本发明涉及一种吉米沙星侧链的制备方法,包括制备或取用N‑叔丁氧羰基‑4‑氰基‑3‑吡咯烷酮,将其与原甲酸三甲酯反应,生成N‑叔丁氧羰基‑4‑氰基‑3,3‑二甲氧基吡咯烷酮;再与甲醇、催化剂以及(BOC)2酸酐,在室温下反应完全,得到产物N‑叔丁氧羰基‑4‑氨甲基‑3,3‑二甲氧基吡咯烷酮,再将其与HAC在室温下搅拌反应完全,得到N‑叔丁氧羰基‑4‑氨甲基‑3‑吡咯烷酮;最终转化成吉米沙星的侧链4‑氨基甲基‑3‑甲氧亚氨基吡咯烷;本发明制备方法,工艺简单,反应条件非常温和很容易实现;原料价格低廉,成本低,环境污染少;开创一种新的吉米沙星侧链吡咯烷酮上的酮基的保护方法及吉米沙星侧链的合成路线。

Description

一种吉米沙星侧链的制备方法
技术领域
本发明涉及一种吉米沙星侧链的制备方法。
背景技术
吉米沙星是是LG化学品公司开发的第四代新氟喹诺酮类抗菌剂,具有疗效好,毒副作用小的优点,它是有母核1-环丙基-7-氯-6氟-4-氧代-1,4-二氢[1,8]二氮杂萘-3-羧酸与侧链4-氨基甲基-3-甲氧亚氨基吡咯烷缩合而得到的。

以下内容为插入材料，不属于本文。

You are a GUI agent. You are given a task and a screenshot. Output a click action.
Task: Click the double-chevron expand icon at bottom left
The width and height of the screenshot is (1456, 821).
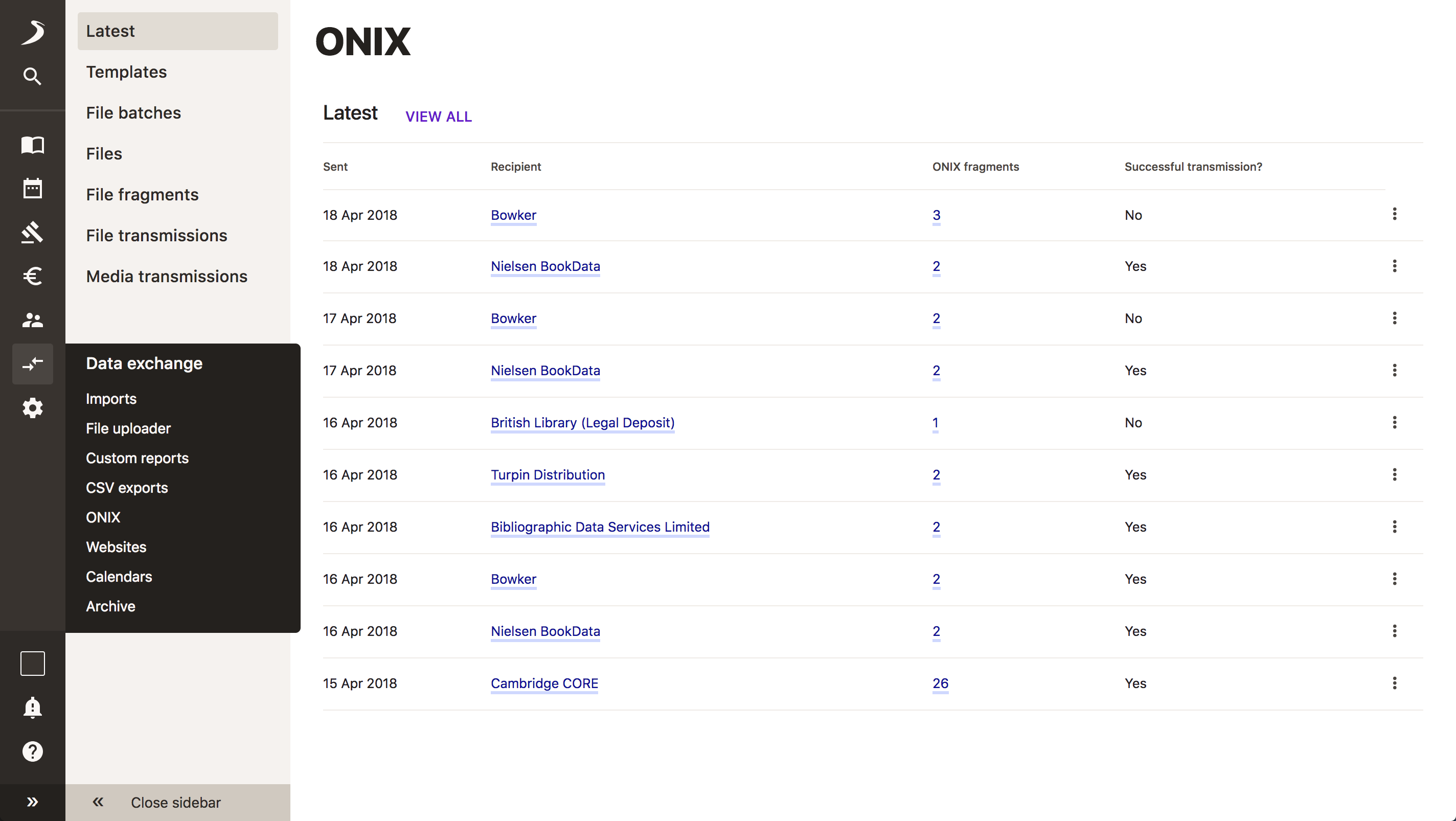click(x=32, y=802)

吉米沙星侧链吡咯烷基取代增加了衍生物的亲脂性,有利于提高抗G+菌和铜绿假单孢菌活性。吉米沙星的7位侧链有独特的甲肟(CH3O-N=)结构,构效关系表明这一特殊结构对其抗菌谱影响突出可提高抗G+菌的活性,甲基若以其它更大的基团或氢代替都使其活性降低甚至消失。吉米沙星全新的结构带来的是强力的药效和较高的安全性。其药效不仅远强于第三代喹诺酮,如左氧氟沙星、环丙沙星,还要强于同代的第四代喹诺酮。同时,其安全性也明显高于加替沙星等。
欧洲专利EP688772A1公开了的合成路线:
该线路先将酮基还原成羟基后再通过一步氧化成酮基,成本高、污染大,且收率较低。
中国专利申请CN1291975A公开了一种制备被保护的4-氨基甲基吡咯烷-3-酮的方法采用昂贵的催化剂,反应条件苛刻。
发明内容
本发明的目的是解决上述现有技术中的不足,提供一种新的吉米沙星侧链的制备方法。
实现本发明目的的技术方案是一种吉米沙星侧链的制备方法,包括如下步骤:
(1)制备或取用N-叔丁氧羰基-4-氰基-3-吡咯烷酮,其结构式如G5;
(2)将N-叔丁氧羰基-4-氰基-3-吡咯烷酮与原甲酸三甲酯在室温下搅拌反应,生成N-叔丁氧羰基-4-氰基-3,3-二甲氧基吡咯烷酮,其结构式如G6;
(3)将步骤(2)产物与甲醇、催化剂以及(BOC)2酸酐,在室温下反应完全,得到产物N-叔丁氧羰基-4-氨甲基-3,3-二甲氧基吡咯烷酮,其结构式如G7,再将前述N-叔丁氧羰基-4-氨甲基-3,3-二甲氧基吡咯烷酮与HAC在室温下搅拌反应完全,调节反应液pH至10得到N-叔丁氧羰基-4-氨甲基-3-吡咯烷酮,其结构式如G8;
(4)将步骤(3)的产物与甲氧胺盐酸盐反应,然后脱去亚氨基的BOC保护,最终转化成吉米沙星的侧链,即4-氨基甲基-3-甲氧亚氨基吡咯烷,其结构式如G10;
合成线路如下:
上述的吉米沙星侧链的制备方法,优选所述步骤(1)为采用甘氨酸乙酯盐酸盐和丙烯腈为原料,室温下采用(BOC)2O保护亚氨基,经环化反应制备N-叔丁氧羰基-4-氰基-3-吡咯烷酮。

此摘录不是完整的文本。